*** Opening RECORD EXTRACTS ***
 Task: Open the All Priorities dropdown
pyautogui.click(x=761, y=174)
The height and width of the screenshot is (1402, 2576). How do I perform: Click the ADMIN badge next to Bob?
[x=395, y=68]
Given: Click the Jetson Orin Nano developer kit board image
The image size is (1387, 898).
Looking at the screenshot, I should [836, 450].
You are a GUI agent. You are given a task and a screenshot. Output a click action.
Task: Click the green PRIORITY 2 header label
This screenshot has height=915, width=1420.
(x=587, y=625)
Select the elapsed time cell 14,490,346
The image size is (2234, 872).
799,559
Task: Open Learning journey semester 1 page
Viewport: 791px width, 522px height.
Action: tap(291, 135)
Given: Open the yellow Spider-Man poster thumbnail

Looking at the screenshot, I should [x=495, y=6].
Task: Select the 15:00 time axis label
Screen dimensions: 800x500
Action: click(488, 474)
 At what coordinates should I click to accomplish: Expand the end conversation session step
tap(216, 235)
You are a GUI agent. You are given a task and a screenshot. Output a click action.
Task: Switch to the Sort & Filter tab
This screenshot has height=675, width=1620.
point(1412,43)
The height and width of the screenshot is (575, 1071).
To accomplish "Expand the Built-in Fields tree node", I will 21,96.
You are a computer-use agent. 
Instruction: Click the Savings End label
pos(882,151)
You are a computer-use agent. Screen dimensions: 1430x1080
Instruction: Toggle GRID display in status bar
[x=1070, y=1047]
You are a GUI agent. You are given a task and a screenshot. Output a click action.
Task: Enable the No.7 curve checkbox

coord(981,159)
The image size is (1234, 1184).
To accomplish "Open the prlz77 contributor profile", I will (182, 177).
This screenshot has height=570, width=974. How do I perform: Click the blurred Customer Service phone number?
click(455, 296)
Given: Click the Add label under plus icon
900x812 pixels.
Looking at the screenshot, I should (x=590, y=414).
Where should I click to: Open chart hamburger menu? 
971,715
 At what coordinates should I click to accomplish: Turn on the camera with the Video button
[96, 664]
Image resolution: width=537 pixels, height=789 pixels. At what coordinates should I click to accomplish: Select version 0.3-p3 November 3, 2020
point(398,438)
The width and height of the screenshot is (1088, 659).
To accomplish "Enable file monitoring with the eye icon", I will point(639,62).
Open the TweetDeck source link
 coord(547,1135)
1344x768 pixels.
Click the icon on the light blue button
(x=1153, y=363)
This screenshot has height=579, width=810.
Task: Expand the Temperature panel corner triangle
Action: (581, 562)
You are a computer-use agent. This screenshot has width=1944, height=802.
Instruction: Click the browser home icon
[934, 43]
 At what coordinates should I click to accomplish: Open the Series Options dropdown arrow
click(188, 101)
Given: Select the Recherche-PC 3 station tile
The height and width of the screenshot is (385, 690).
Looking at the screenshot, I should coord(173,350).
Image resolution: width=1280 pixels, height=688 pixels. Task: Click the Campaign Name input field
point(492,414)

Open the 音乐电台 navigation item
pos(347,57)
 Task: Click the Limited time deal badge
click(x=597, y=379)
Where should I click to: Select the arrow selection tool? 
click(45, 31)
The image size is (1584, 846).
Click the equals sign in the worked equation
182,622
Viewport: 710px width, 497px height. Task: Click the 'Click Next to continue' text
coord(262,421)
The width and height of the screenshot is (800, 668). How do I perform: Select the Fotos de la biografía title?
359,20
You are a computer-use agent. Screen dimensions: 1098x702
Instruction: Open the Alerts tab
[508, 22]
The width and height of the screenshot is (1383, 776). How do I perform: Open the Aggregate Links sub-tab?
*** Closing RECORD EXTRACTS ***
## TASK ITEM
Above are the records. Print exactly, and only, the lines from the line with "The image size is (1234, 1184)." to the line with "Given: Click the Add label under plus icon", both inclusive.

## TASK RESULT
The image size is (1234, 1184).
To accomplish "Open the prlz77 contributor profile", I will (182, 177).
This screenshot has height=570, width=974. How do I perform: Click the blurred Customer Service phone number?
click(455, 296)
Given: Click the Add label under plus icon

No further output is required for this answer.